People can survive without it, but…it’s a loss. The relationship is different. Pen and paper = a different relationship to the writing. It’s better to have both. (Cursive is faster, so it follows thought better than print does.)
I learned cursive in fourth grade, oh so many years ago. I hated learning it, in part because the teacher gave permission to use pen rather than pencil as a “reward” for getting an acceptable cursive penmanship grade. Left-handed me never got the grade, but the teacher eventually relented. I no longer use cursive for anything other than a signature. I rarely write by hand, anyway. I support the removal of cursive as a required curriculum element.
I find it is a bad problem that kids can’t read cursive. I have to write all my comments in printing, which takes longer, and is harder on my hands. Since I have arthritis in my hands, this is serious, because so many comments are needed on many papers. (This afternoon, I had to explain over and over and over what a simple phrase meant, because I have begun to realize I no longer share a common language with my students – except the ESL students, who do seem to have a reasonably decent grasp of English, even if they struggle with the syntax). It’s time for me to call in the ADA, and demand that I be allowed to write cursive because it is creating serious problems for me having to print.
I forget how I stumbled on this article from 2016, and I wasn’t able to read the source study, but the upshot is that the process of hand writing forces your brain to think about what you’re recording and you retain more information.
https://www.npr.org/2016/04/17/474525392/attention-students-put-your-laptops-away
Thinking more about it I’d wager heavily that if you are using a word processor that has auto-complete-suggestions it makes it even worse.
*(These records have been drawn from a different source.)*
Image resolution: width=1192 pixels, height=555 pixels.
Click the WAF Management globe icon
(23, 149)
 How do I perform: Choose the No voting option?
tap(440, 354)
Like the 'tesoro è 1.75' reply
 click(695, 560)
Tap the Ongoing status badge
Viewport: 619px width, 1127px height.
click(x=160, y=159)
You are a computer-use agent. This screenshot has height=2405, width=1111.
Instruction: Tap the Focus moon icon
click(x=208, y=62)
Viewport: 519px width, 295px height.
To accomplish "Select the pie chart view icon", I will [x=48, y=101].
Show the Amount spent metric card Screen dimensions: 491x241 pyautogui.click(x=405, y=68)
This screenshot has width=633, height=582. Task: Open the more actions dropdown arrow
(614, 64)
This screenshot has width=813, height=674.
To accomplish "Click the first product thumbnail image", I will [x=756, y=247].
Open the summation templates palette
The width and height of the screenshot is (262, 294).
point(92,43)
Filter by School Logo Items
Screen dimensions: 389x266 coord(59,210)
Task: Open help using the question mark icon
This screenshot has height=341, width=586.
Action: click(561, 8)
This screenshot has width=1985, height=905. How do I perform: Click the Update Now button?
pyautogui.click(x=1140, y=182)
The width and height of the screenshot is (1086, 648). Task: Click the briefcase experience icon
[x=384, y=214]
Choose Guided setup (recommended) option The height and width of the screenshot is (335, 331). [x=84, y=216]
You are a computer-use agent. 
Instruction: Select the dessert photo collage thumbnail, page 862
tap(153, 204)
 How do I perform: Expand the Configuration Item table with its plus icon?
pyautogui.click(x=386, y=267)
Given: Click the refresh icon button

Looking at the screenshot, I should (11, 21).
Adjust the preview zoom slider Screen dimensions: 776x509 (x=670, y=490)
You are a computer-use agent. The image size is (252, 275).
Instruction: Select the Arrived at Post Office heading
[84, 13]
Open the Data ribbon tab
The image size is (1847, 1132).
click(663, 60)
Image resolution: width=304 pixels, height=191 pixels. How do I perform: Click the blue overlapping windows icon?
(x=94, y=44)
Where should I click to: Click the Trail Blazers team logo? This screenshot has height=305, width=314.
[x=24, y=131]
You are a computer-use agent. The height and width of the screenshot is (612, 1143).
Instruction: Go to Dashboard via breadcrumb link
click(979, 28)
Even more interesting is that at first they tested the students without letting them have time to review their notes, but even with time to review the hand writers still did better.
That’s interesting. I keep a spiral notebook always at hand when I’m reading offscreen…I’ve filled over 50 of them. I do it not to record but to…to work out a thought, I guess. Some recording, but mostly just stashing a thought suggested by the reading. It probably helps me retain more information for an hour or two, at any rate.
Re #7, “I find it is a bad problem that kids can’t read cursive.”
I agree, I just don’t think it’s necessary to learn to write it. I liken it to learning to read Fraktur, an old German font.